Reproduce each of the following records verbatim, line for line.
++++ AVAILABLE RECORDS
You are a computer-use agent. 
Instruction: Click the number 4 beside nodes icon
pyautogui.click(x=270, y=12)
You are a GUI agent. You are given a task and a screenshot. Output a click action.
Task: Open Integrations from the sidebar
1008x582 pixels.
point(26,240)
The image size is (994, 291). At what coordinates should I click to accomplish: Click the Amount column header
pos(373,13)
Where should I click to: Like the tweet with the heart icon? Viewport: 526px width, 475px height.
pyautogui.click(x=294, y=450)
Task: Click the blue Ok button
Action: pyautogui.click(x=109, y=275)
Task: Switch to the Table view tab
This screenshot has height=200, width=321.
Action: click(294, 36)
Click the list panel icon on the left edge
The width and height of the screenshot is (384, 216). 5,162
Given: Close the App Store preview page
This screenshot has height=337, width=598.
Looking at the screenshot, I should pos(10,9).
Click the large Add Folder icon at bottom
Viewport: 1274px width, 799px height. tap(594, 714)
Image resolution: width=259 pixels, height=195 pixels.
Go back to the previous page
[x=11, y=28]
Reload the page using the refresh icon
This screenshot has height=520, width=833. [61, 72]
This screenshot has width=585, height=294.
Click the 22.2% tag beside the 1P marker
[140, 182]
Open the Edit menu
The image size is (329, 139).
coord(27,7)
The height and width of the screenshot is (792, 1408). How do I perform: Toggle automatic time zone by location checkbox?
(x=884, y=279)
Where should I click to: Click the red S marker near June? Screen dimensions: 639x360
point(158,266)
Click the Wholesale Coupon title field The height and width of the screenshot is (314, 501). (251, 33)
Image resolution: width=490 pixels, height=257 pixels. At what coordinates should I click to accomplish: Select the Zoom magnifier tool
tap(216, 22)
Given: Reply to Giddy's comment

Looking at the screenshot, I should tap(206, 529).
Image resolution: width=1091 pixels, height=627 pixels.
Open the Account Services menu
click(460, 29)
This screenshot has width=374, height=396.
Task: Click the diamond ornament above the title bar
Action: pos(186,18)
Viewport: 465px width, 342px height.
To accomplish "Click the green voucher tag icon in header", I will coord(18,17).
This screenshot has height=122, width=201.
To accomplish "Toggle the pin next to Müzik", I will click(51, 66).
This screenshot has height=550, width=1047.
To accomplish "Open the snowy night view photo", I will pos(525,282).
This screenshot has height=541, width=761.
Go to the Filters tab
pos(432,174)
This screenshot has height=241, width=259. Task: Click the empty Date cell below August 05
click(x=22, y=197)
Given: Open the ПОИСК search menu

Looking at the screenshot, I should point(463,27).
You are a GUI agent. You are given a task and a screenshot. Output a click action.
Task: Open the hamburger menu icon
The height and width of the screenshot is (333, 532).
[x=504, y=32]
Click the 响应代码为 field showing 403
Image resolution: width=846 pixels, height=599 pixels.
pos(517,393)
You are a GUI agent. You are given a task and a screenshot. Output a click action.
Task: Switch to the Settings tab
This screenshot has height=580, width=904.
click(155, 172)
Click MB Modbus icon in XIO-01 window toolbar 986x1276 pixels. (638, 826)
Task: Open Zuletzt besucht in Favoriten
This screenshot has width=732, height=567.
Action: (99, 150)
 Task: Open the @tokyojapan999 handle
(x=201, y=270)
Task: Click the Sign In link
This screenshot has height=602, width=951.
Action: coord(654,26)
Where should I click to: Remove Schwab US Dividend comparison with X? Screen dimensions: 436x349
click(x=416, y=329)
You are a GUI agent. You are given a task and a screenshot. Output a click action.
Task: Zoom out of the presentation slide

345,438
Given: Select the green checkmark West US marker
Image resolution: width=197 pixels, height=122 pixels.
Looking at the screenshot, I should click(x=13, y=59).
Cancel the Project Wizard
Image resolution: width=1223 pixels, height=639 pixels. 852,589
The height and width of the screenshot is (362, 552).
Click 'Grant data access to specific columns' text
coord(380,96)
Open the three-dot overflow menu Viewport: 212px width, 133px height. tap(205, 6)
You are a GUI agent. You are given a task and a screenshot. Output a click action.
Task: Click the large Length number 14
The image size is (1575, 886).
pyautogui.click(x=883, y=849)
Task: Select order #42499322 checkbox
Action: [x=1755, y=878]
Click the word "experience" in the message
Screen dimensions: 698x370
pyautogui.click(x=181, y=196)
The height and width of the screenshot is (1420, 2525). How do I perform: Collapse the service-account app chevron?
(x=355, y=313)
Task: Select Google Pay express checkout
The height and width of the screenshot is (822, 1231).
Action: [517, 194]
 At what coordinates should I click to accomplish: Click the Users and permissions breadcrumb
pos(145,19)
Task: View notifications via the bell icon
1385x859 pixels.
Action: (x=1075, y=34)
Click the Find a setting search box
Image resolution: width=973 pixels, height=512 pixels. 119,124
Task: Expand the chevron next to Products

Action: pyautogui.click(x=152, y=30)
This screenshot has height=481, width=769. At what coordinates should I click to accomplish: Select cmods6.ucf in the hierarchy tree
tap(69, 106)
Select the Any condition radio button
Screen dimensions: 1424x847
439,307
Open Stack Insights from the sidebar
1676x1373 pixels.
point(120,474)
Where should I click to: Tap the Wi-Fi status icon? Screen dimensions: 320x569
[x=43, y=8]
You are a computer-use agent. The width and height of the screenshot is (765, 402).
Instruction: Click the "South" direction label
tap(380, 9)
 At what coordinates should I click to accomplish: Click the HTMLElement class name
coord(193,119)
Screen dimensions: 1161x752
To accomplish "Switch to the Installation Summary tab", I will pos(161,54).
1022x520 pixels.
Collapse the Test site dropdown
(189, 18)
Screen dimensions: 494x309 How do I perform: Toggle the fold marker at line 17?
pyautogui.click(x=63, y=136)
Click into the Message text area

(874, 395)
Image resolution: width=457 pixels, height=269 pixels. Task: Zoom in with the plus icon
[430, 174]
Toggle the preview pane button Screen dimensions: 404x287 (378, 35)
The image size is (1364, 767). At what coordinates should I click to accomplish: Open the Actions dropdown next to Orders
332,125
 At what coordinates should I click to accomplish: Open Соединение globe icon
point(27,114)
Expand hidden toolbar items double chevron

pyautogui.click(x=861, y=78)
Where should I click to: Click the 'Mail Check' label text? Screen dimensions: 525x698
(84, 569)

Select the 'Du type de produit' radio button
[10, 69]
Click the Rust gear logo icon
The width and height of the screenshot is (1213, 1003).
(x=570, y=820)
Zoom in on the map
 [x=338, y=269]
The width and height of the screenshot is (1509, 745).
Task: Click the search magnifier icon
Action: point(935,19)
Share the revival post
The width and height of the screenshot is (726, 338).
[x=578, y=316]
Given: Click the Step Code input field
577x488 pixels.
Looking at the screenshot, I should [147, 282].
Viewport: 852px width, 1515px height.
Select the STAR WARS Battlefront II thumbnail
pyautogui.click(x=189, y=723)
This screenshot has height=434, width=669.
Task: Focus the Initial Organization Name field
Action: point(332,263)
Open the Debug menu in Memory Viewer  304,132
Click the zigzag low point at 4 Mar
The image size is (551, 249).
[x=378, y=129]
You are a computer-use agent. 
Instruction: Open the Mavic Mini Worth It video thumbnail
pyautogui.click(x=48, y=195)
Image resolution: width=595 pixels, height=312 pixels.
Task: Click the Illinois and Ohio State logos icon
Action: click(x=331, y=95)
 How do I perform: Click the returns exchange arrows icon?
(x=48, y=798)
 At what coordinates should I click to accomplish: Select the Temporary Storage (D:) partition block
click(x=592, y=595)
++++++++
=== RESULT ===
You are a computer-use agent. 
Instruction: Click the number 4 beside nodes icon
pyautogui.click(x=270, y=12)
You are a GUI agent. You are given a task and a screenshot. Output a click action.
Task: Open Integrations from the sidebar
1008x582 pixels.
point(26,240)
The image size is (994, 291). At what coordinates should I click to accomplish: Click the Amount column header
pos(373,13)
Where should I click to: Like the tweet with the heart icon? Viewport: 526px width, 475px height.
pyautogui.click(x=294, y=450)
Task: Click the blue Ok button
Action: pyautogui.click(x=109, y=275)
Task: Switch to the Table view tab
This screenshot has height=200, width=321.
Action: click(294, 36)
Click the list panel icon on the left edge
The width and height of the screenshot is (384, 216). 5,162
Given: Close the App Store preview page
This screenshot has height=337, width=598.
Looking at the screenshot, I should pos(10,9).
Click the large Add Folder icon at bottom
Viewport: 1274px width, 799px height. tap(594, 714)
Image resolution: width=259 pixels, height=195 pixels.
Go back to the previous page
[x=11, y=28]
Reload the page using the refresh icon
This screenshot has height=520, width=833. [61, 72]
This screenshot has width=585, height=294.
Click the 22.2% tag beside the 1P marker
[140, 182]
Open the Edit menu
The image size is (329, 139).
coord(27,7)
The height and width of the screenshot is (792, 1408). How do I perform: Toggle automatic time zone by location checkbox?
(x=884, y=279)
Where should I click to: Click the red S marker near June? Screen dimensions: 639x360
point(158,266)
Click the Wholesale Coupon title field The height and width of the screenshot is (314, 501). (251, 33)
Image resolution: width=490 pixels, height=257 pixels. At what coordinates should I click to accomplish: Select the Zoom magnifier tool
tap(216, 22)
Given: Reply to Giddy's comment

Looking at the screenshot, I should tap(206, 529).
Image resolution: width=1091 pixels, height=627 pixels.
Open the Account Services menu
click(460, 29)
This screenshot has width=374, height=396.
Task: Click the diamond ornament above the title bar
Action: pos(186,18)
Viewport: 465px width, 342px height.
To accomplish "Click the green voucher tag icon in header", I will coord(18,17).
This screenshot has height=122, width=201.
To accomplish "Toggle the pin next to Müzik", I will click(51, 66).
This screenshot has height=550, width=1047.
To accomplish "Open the snowy night view photo", I will pos(525,282).
This screenshot has height=541, width=761.
Go to the Filters tab
pos(432,174)
This screenshot has height=241, width=259. Task: Click the empty Date cell below August 05
click(x=22, y=197)
Given: Open the ПОИСК search menu

Looking at the screenshot, I should point(463,27).
You are a GUI agent. You are given a task and a screenshot. Output a click action.
Task: Open the hamburger menu icon
The height and width of the screenshot is (333, 532).
[x=504, y=32]
Click the 响应代码为 field showing 403
Image resolution: width=846 pixels, height=599 pixels.
pos(517,393)
You are a GUI agent. You are given a task and a screenshot. Output a click action.
Task: Switch to the Settings tab
This screenshot has height=580, width=904.
click(155, 172)
Click MB Modbus icon in XIO-01 window toolbar 986x1276 pixels. (638, 826)
Task: Open Zuletzt besucht in Favoriten
This screenshot has width=732, height=567.
Action: (99, 150)
 Task: Open the @tokyojapan999 handle
(x=201, y=270)
Task: Click the Sign In link
This screenshot has height=602, width=951.
Action: coord(654,26)
Where should I click to: Remove Schwab US Dividend comparison with X? Screen dimensions: 436x349
click(x=416, y=329)
You are a GUI agent. You are given a task and a screenshot. Output a click action.
Task: Zoom out of the presentation slide

345,438
Given: Select the green checkmark West US marker
Image resolution: width=197 pixels, height=122 pixels.
Looking at the screenshot, I should click(x=13, y=59).
Cancel the Project Wizard
Image resolution: width=1223 pixels, height=639 pixels. 852,589
The height and width of the screenshot is (362, 552).
Click 'Grant data access to specific columns' text
coord(380,96)
Open the three-dot overflow menu Viewport: 212px width, 133px height. tap(205, 6)
You are a GUI agent. You are given a task and a screenshot. Output a click action.
Task: Click the large Length number 14
The image size is (1575, 886).
pyautogui.click(x=883, y=849)
Task: Select order #42499322 checkbox
Action: [x=1755, y=878]
Click the word "experience" in the message
Screen dimensions: 698x370
pyautogui.click(x=181, y=196)
The height and width of the screenshot is (1420, 2525). How do I perform: Collapse the service-account app chevron?
(x=355, y=313)
Task: Select Google Pay express checkout
The height and width of the screenshot is (822, 1231).
Action: [517, 194]
 At what coordinates should I click to accomplish: Click the Users and permissions breadcrumb
pos(145,19)
Task: View notifications via the bell icon
1385x859 pixels.
Action: (x=1075, y=34)
Click the Find a setting search box
Image resolution: width=973 pixels, height=512 pixels. 119,124
Task: Expand the chevron next to Products

Action: pyautogui.click(x=152, y=30)
This screenshot has height=481, width=769. At what coordinates should I click to accomplish: Select cmods6.ucf in the hierarchy tree
tap(69, 106)
Select the Any condition radio button
Screen dimensions: 1424x847
439,307
Open Stack Insights from the sidebar
1676x1373 pixels.
point(120,474)
Where should I click to: Tap the Wi-Fi status icon? Screen dimensions: 320x569
[x=43, y=8]
You are a computer-use agent. The width and height of the screenshot is (765, 402).
Instruction: Click the "South" direction label
tap(380, 9)
 At what coordinates should I click to accomplish: Click the HTMLElement class name
coord(193,119)
Screen dimensions: 1161x752
To accomplish "Switch to the Installation Summary tab", I will pos(161,54).
1022x520 pixels.
Collapse the Test site dropdown
(189, 18)
Screen dimensions: 494x309 How do I perform: Toggle the fold marker at line 17?
pyautogui.click(x=63, y=136)
Click into the Message text area

(874, 395)
Image resolution: width=457 pixels, height=269 pixels. Task: Zoom in with the plus icon
[430, 174]
Toggle the preview pane button Screen dimensions: 404x287 (378, 35)
The image size is (1364, 767). At what coordinates should I click to accomplish: Open the Actions dropdown next to Orders
332,125
 At what coordinates should I click to accomplish: Open Соединение globe icon
point(27,114)
Expand hidden toolbar items double chevron

pyautogui.click(x=861, y=78)
Where should I click to: Click the 'Mail Check' label text? Screen dimensions: 525x698
(84, 569)

Select the 'Du type de produit' radio button
[10, 69]
Click the Rust gear logo icon
The width and height of the screenshot is (1213, 1003).
(x=570, y=820)
Zoom in on the map
 [x=338, y=269]
The width and height of the screenshot is (1509, 745).
Task: Click the search magnifier icon
Action: point(935,19)
Share the revival post
The width and height of the screenshot is (726, 338).
[x=578, y=316]
Given: Click the Step Code input field
577x488 pixels.
Looking at the screenshot, I should [147, 282].
Viewport: 852px width, 1515px height.
Select the STAR WARS Battlefront II thumbnail
pyautogui.click(x=189, y=723)
This screenshot has height=434, width=669.
Task: Focus the Initial Organization Name field
Action: point(332,263)
Open the Debug menu in Memory Viewer  304,132
Click the zigzag low point at 4 Mar
The image size is (551, 249).
[x=378, y=129]
You are a computer-use agent. 
Instruction: Open the Mavic Mini Worth It video thumbnail
pyautogui.click(x=48, y=195)
Image resolution: width=595 pixels, height=312 pixels.
Task: Click the Illinois and Ohio State logos icon
Action: click(x=331, y=95)
 How do I perform: Click the returns exchange arrows icon?
(x=48, y=798)
 At what coordinates should I click to accomplish: Select the Temporary Storage (D:) partition block
click(x=592, y=595)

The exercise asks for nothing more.